WinterShanty Kids riding up the lift with parents at Shanty Creek (MSIA picture)

The Michigan Snowsports Industries Association (MSIA) and Minnesota Ski Areas Association (MNSAA) offer passport programs allowing elementary age kids the chance to try skiing and snowboarding for free. In Michigan it covers both fourth and fifth graders, and Minnesota’s program covers fourth graders. Now is the time to apply with the Heartland ski season fast approaching.

Michigan’s Cold is Cool Ski & Ride Passport program offers students’ two free lift tickets at 29 participating ski areas scattered throughout the state and additional discounts at participating ski shops. Families obtain a Passport App for their students that gives them up to two free lift tickets or trail passes at participating ski areas. MSIA charges $30 for the passport; $25 covers operating expenses and $5 goes to a new charitable organization Misnow that helps get underprivileged kids out on our slopes during the winter. A paying adult has to accompany the students for them to use the pass. The Passport is an app to download on your phone, making it contactless at the lift ticket window.

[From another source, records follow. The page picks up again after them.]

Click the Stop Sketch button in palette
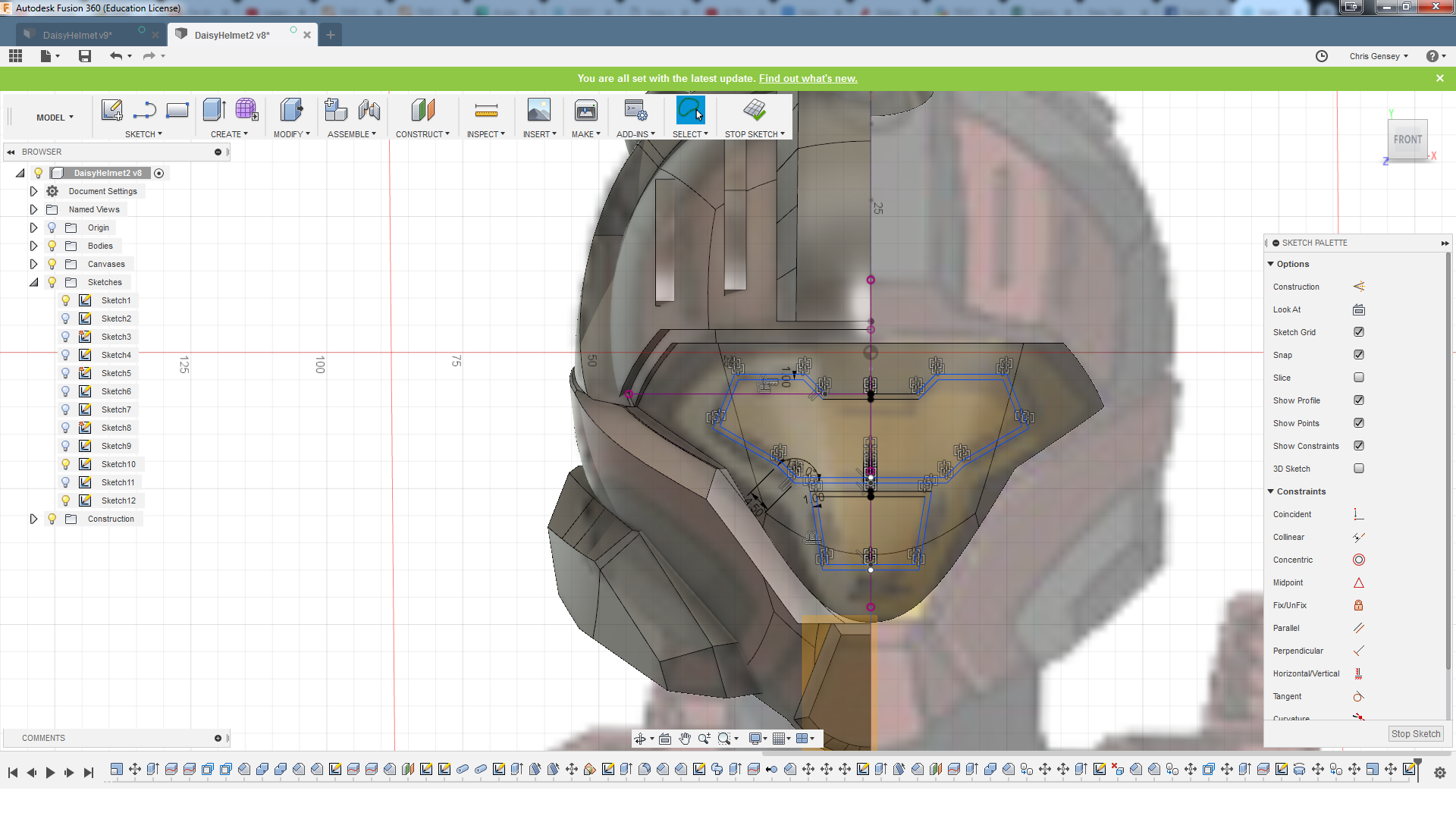click(1415, 734)
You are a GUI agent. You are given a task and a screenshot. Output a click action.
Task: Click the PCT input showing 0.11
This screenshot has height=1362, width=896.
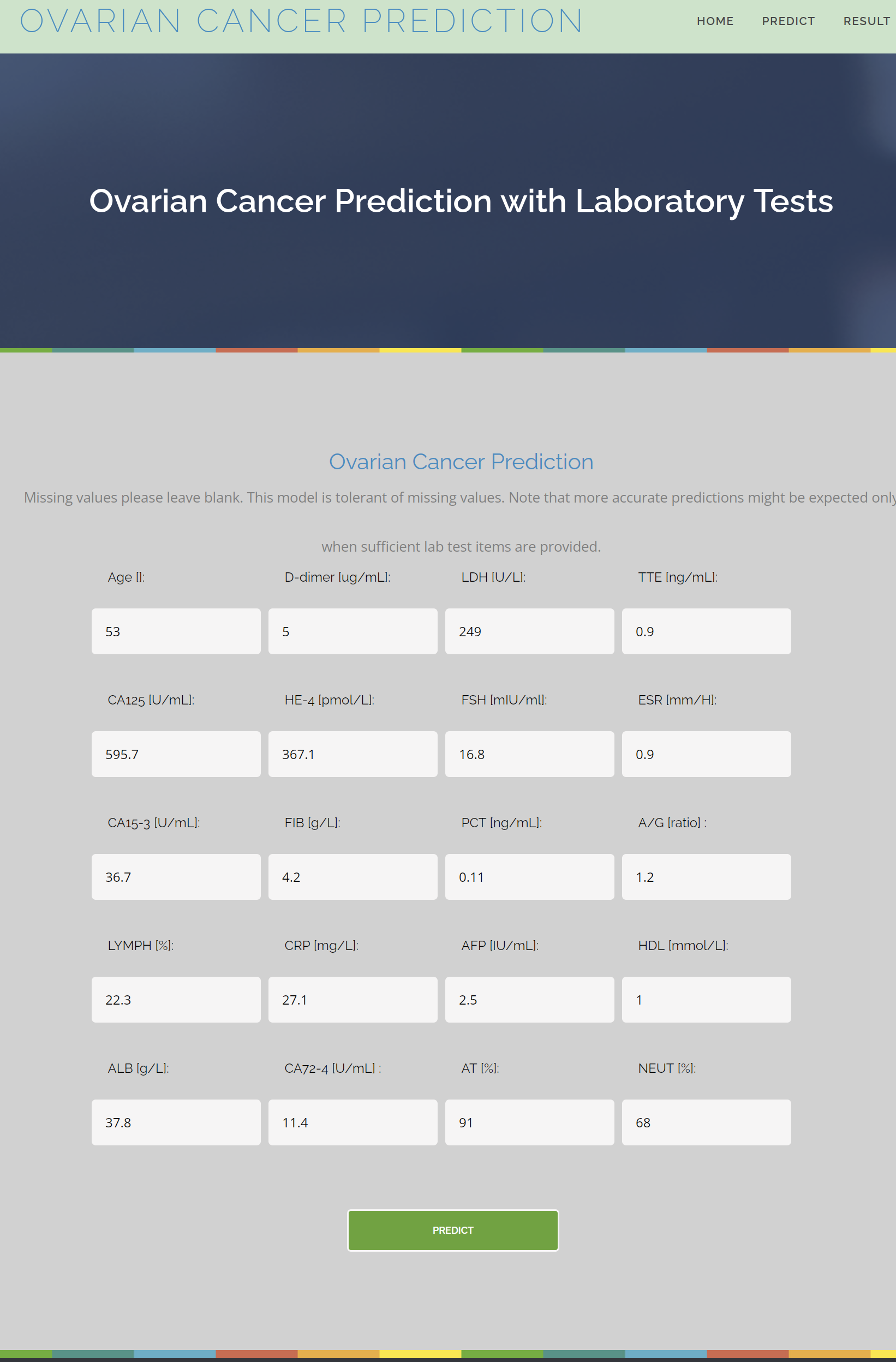pos(529,877)
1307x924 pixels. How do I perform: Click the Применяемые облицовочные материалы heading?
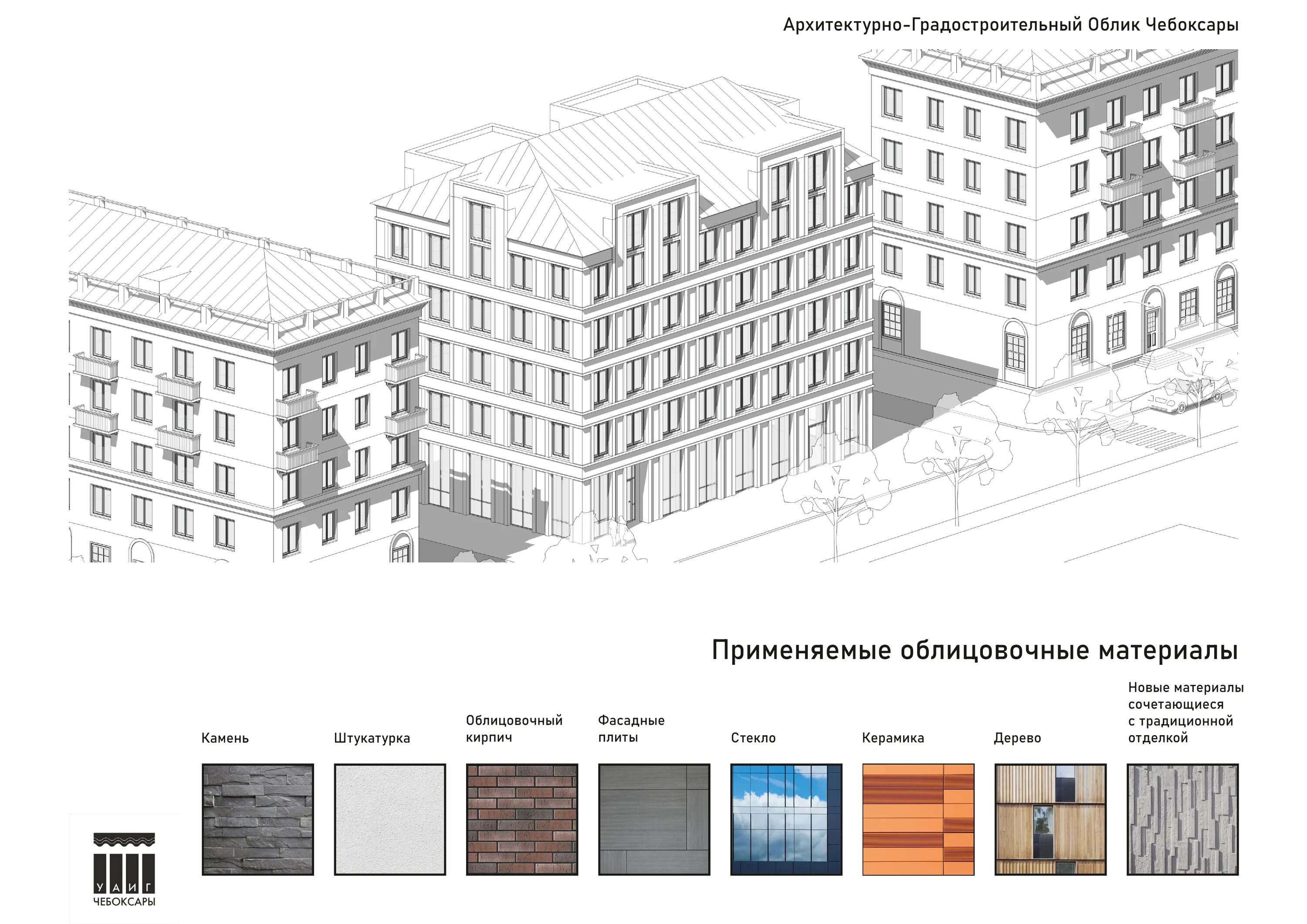click(975, 651)
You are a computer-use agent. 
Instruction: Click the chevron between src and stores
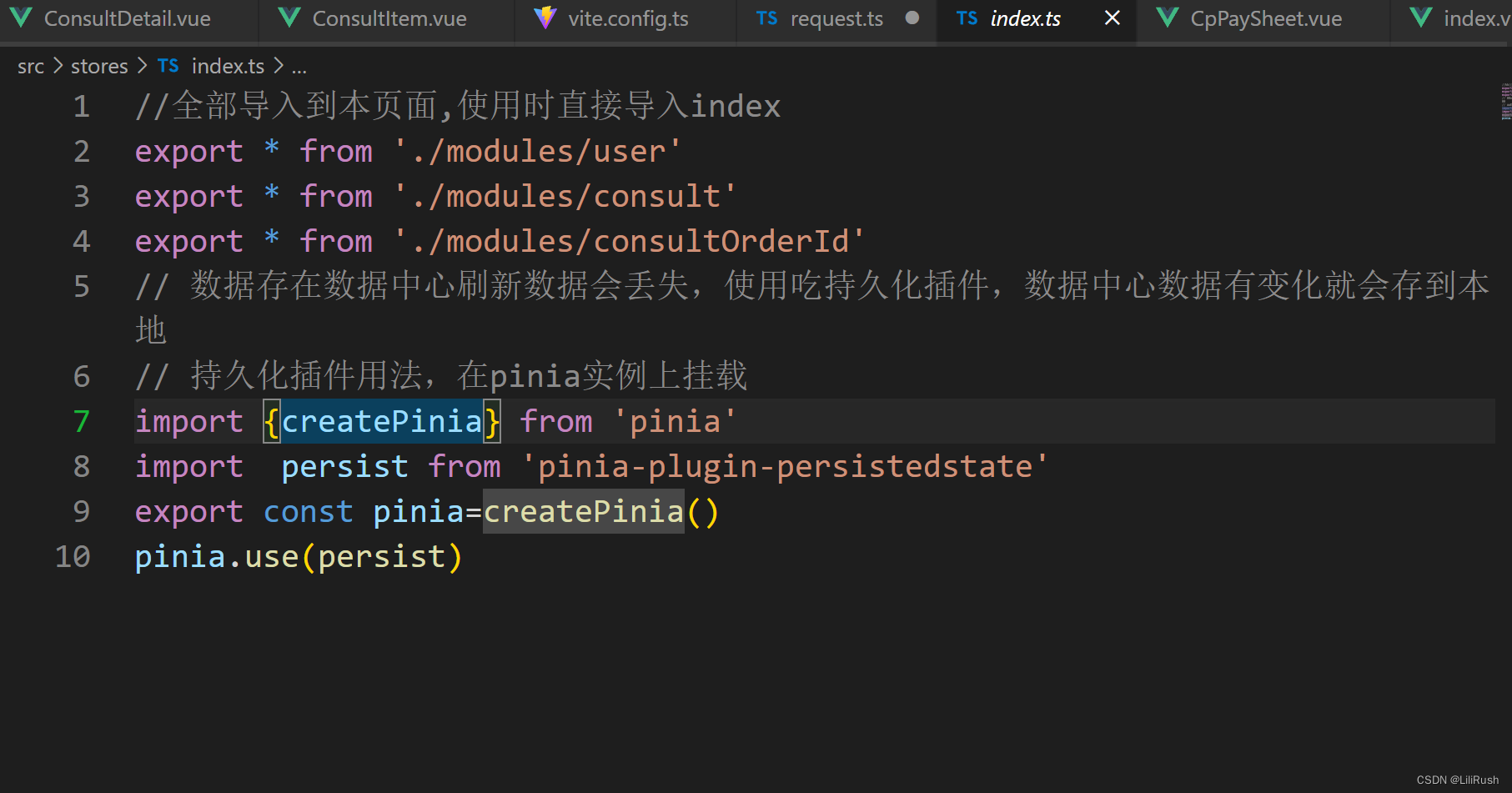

There are six ski areas participating in the Wolverine State's Upper Peninsula and 23 in the Lower Peninsula.

All 19 of Minnesota's ski areas are participating this season. The cost of the MNSAA Passport is $34.95, which includes tax, payment processing fee and administrative costs of program. Your fourth grader receives an e-pass which includes a minimum of two free lift tickets for the passport holder at each Minnesota ski area. Some offer more than the minimum of two passes. Additional information on program offerings by area and a link to more details at each member area is provided on the website.

I've always wondered why Wisconsin, which has 18 downhill ski areas, doesn't offer a similar program for the students in their state. It makes sense to promote the sport to future generations of skiers, and what better way than getting them started as grade school youngsters.